The resultant extracts were analyzed for their contents of phenolic acids by the high-performance liquid chromatography with diode-array detector (HPLC-DAD) method. These analyses were carried out according to the procedure developed by Kała et al. [53], where methanolic extracts from 12 species of fruiting bodies of edible mushrooms were analyzed using the HPLC method with some modifications. HPLC analyses were conducted using an HPLC VWR Hitachi-Merck apparatus: L-2200 autosampler, L-2130 pump, RP-18e LiChrospher (4 mm × 250 mm, 5 µm) column thermo-stated at 25 °C, L-2350 column oven, and L-2455 diode array detector at the UV range of 200–400 nm. The mobile phase consisted of solvent A: methanol/0.5% acetic acid 1:4 (v/v) and solvent B: methanol. The gradient was as follows: 100:0 for 0–25 min, 70:30 for 35 min, 50:50 for 45 min, 0:100 for 50–55 min, and 100:0 for 57–67 min. The comparison of UV spectra and retention times with standard compounds enabled the identification of phenolic acids present in analyzed samples. The quantitative analysis of free phenolic acids was performed with the use of a calibration curve with the assumption of the linear size of the area under the peak and the concentration of the reference standard.
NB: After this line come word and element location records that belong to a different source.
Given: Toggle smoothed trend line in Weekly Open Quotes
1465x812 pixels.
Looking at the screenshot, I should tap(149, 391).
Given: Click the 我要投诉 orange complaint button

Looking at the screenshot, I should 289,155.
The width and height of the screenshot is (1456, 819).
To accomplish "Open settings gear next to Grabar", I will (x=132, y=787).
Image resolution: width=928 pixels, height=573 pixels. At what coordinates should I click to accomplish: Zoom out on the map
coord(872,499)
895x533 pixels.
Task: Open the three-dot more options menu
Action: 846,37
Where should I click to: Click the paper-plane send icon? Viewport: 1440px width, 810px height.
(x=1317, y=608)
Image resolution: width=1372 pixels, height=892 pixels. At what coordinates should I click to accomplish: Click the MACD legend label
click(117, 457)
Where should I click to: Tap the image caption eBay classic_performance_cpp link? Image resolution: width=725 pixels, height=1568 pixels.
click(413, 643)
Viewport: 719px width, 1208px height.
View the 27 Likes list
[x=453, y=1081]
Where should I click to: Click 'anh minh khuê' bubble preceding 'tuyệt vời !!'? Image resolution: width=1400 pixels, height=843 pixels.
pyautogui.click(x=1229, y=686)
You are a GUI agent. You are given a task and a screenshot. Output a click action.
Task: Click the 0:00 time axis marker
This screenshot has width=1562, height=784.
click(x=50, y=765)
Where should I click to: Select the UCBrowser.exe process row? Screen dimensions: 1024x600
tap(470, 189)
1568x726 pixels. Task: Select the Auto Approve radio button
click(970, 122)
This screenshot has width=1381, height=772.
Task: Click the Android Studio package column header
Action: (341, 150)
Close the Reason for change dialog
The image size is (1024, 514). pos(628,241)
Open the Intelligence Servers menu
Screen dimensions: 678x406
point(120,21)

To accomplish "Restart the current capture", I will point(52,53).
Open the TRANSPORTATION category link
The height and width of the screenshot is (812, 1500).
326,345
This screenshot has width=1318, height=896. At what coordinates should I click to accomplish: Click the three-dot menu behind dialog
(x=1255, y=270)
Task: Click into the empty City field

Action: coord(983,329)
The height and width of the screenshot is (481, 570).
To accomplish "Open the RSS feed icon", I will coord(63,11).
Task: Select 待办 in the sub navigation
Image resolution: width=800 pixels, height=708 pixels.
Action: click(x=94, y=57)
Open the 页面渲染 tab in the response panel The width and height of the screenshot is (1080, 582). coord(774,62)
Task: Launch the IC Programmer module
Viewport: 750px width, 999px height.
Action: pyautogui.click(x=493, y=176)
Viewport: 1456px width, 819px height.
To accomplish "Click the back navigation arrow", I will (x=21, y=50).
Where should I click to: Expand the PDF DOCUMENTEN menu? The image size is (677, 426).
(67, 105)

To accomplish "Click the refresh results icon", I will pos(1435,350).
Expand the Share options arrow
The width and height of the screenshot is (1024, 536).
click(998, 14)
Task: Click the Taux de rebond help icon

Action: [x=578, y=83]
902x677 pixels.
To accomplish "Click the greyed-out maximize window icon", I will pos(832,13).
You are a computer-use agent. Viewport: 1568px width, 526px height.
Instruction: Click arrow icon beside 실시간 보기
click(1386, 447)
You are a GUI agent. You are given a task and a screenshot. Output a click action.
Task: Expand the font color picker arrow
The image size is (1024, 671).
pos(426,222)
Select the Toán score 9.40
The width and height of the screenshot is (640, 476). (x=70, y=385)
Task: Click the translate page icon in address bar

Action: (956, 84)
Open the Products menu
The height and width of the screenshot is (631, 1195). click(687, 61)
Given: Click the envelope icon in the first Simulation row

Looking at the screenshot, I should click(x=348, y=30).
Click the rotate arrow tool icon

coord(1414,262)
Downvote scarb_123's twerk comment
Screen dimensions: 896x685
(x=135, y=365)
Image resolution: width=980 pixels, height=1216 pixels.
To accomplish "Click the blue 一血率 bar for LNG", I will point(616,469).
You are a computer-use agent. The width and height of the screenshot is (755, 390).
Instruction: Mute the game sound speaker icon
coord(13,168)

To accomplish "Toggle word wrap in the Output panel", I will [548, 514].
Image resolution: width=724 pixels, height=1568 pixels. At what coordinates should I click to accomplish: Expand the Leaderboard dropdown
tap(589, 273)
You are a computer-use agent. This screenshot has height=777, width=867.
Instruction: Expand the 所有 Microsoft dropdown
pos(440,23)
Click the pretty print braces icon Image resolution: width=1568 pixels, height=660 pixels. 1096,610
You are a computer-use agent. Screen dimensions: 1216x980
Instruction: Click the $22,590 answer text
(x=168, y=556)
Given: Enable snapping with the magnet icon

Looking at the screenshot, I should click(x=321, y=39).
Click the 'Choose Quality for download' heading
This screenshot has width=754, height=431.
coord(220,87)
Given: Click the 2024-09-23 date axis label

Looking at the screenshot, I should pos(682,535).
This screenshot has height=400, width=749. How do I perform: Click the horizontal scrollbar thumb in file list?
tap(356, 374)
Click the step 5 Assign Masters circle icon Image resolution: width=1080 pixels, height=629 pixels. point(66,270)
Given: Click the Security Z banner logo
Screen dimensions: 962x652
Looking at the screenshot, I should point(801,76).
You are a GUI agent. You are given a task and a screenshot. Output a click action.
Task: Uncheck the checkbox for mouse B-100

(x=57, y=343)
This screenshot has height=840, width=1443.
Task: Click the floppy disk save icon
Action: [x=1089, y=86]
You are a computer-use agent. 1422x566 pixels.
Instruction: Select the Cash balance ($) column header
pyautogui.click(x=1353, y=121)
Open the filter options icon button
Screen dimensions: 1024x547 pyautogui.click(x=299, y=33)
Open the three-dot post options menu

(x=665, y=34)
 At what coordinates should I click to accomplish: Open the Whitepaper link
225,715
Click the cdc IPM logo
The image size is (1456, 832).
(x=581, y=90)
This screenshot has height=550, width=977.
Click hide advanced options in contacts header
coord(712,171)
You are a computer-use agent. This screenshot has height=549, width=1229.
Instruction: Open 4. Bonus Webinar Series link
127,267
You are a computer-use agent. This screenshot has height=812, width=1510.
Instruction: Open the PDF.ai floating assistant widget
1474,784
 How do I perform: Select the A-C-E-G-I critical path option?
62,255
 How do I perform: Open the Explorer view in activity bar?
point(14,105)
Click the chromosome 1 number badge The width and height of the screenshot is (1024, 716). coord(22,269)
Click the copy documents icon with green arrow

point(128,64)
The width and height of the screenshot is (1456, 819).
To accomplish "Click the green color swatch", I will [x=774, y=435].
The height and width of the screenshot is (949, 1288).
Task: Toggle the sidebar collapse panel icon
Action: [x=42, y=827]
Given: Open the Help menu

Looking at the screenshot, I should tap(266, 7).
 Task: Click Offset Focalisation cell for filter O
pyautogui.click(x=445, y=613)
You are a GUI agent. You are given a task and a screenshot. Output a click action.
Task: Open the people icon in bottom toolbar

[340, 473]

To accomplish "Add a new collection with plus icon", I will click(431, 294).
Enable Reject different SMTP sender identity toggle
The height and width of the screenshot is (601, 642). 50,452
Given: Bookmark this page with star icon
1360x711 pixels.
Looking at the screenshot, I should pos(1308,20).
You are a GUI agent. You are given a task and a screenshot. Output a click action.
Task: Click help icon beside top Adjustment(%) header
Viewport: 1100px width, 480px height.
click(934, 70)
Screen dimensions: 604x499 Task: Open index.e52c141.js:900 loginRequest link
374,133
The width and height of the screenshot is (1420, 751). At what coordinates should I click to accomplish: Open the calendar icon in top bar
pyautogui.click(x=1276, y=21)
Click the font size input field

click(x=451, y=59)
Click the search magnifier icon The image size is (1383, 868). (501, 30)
4.8. Scavenging Activity Analysis (%DPPH˙)

0.1 mL of mushrooms methanolic extracts was mixed with 0.1 mM 2,2-Diphenyl-1-picrylhydrazyl (DPPH) dissolved with 4.9 mL of 100% methanol. The mixture was shaken and kept in dark for 45 min. The absorbance was measured at 517 nm using a Ultraviolet-Visible Spectroscopy UV-VIS Helios Beta spectrophotometer (Termo Fisher Scientifc Inc., Waltham, MA, USA). DPPH radical scavenging activity was calculated using the formula: AA (%) = [(A0−A1)/A0] × 100, where AA is the antioxidant activity, A0 is the absorbance of the reference solution, and A1 is the absorbance of the test solution.

4.9. Total Phenol Content

Total phenolic content was estimated using the modified Folin-Ciocalteu colorimetric method. Additionally, 0.1 mL of mushrooms’ methanolic extracts was mixed with 2 mL of sodium carbonate. After the next 2 min, 0.1 mL of Folin-Ciocalteu’s reagent, mixed with deionised water (1:1 v/v), was added. The absorbance of the resulting blue colour was measured at 750 nm using the UV-VIS Helios Beta spectrophotometer against a reference solution. The results are expressed as gallic acid equivalents (GAE).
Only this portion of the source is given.